━━━ GIVEN INFORMATION ━━━
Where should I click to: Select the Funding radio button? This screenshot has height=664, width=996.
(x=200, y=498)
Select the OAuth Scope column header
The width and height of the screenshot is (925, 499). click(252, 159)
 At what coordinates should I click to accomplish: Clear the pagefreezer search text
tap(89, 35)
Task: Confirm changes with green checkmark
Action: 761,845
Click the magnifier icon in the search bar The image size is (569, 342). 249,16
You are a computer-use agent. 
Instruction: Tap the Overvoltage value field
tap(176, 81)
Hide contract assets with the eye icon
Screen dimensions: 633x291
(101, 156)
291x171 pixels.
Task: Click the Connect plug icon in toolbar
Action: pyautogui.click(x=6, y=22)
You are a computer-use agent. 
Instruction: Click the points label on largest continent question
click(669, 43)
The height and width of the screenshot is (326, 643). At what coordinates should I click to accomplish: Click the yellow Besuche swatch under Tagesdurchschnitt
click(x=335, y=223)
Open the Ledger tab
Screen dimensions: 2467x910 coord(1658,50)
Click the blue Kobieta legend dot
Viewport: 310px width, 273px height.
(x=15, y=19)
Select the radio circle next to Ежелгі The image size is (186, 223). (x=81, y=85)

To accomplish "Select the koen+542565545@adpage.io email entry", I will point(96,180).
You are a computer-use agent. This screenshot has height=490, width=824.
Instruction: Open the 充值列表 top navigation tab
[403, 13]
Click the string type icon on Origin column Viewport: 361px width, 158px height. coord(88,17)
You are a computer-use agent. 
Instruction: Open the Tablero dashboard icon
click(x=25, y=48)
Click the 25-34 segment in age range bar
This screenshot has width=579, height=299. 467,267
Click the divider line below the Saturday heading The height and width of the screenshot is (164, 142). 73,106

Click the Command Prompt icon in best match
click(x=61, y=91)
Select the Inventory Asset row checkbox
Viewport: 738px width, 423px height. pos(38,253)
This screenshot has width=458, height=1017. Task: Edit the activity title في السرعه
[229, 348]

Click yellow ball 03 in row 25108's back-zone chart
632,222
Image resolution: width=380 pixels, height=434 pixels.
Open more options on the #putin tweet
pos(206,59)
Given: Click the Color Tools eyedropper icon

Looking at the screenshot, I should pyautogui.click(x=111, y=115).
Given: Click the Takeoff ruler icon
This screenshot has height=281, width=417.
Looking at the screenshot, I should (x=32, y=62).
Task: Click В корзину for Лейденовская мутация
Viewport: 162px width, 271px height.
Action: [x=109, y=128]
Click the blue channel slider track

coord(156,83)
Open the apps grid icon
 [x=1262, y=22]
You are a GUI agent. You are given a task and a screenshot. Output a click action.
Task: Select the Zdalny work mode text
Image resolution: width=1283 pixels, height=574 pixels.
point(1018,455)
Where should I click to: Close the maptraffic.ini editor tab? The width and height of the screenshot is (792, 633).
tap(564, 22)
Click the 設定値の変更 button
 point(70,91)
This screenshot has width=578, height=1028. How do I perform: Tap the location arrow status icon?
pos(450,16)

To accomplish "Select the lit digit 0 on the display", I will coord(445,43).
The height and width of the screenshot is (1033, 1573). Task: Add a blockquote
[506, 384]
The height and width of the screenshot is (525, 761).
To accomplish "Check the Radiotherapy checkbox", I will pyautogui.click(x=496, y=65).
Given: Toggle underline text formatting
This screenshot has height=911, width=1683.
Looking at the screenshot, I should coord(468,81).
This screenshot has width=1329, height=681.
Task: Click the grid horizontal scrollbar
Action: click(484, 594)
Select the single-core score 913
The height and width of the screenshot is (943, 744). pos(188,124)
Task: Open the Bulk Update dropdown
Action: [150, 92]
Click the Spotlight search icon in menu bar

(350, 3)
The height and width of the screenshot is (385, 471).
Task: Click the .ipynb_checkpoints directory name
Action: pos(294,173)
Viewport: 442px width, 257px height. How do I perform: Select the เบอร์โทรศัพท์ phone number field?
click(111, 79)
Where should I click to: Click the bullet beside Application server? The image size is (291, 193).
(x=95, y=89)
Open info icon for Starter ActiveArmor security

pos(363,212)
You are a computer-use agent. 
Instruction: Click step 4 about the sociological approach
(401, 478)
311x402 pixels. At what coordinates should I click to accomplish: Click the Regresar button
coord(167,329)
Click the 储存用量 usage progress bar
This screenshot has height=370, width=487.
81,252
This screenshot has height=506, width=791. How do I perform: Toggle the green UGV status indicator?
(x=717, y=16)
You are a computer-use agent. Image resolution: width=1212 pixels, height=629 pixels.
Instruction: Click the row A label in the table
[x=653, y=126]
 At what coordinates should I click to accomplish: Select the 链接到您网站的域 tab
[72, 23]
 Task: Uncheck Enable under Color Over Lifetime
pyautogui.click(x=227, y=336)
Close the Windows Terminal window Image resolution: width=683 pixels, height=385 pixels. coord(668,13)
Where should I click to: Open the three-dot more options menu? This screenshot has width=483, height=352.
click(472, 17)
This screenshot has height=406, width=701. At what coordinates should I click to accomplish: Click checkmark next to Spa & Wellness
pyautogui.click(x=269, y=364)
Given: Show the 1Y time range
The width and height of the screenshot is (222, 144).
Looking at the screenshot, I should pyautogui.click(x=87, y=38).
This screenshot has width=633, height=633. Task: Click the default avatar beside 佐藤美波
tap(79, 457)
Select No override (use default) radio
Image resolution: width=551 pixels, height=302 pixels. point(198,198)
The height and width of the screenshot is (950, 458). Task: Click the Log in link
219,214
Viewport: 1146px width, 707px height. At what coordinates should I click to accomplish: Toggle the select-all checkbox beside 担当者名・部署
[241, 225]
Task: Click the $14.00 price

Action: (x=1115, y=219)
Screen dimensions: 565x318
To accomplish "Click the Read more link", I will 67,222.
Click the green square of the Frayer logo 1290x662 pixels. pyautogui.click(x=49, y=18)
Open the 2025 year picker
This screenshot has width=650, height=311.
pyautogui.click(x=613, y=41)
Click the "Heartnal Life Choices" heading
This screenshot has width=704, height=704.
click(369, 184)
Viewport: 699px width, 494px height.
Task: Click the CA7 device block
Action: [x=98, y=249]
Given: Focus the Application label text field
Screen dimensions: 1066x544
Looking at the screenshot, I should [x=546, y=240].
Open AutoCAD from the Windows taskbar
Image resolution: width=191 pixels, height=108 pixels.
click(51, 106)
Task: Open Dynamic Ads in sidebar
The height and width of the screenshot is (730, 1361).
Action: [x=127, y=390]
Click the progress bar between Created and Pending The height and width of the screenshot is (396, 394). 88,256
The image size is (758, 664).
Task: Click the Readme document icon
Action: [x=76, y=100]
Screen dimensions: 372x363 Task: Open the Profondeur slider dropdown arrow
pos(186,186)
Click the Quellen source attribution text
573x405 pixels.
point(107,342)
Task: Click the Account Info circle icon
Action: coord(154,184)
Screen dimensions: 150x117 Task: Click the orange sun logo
━━━
THE PROBLEM — Could you reproduce exactly the lines of the entries above, from the one with "This screenshot has height=506, width=791." through the one with "Close the Windows", and nothing else?

EXPECTED ANSWER —
This screenshot has height=506, width=791. How do I perform: Toggle the green UGV status indicator?
(x=717, y=16)
You are a computer-use agent. Image resolution: width=1212 pixels, height=629 pixels.
Instruction: Click the row A label in the table
[x=653, y=126]
 At what coordinates should I click to accomplish: Select the 链接到您网站的域 tab
[72, 23]
 Task: Uncheck Enable under Color Over Lifetime
pyautogui.click(x=227, y=336)
Close the Windows Terminal window Image resolution: width=683 pixels, height=385 pixels. coord(668,13)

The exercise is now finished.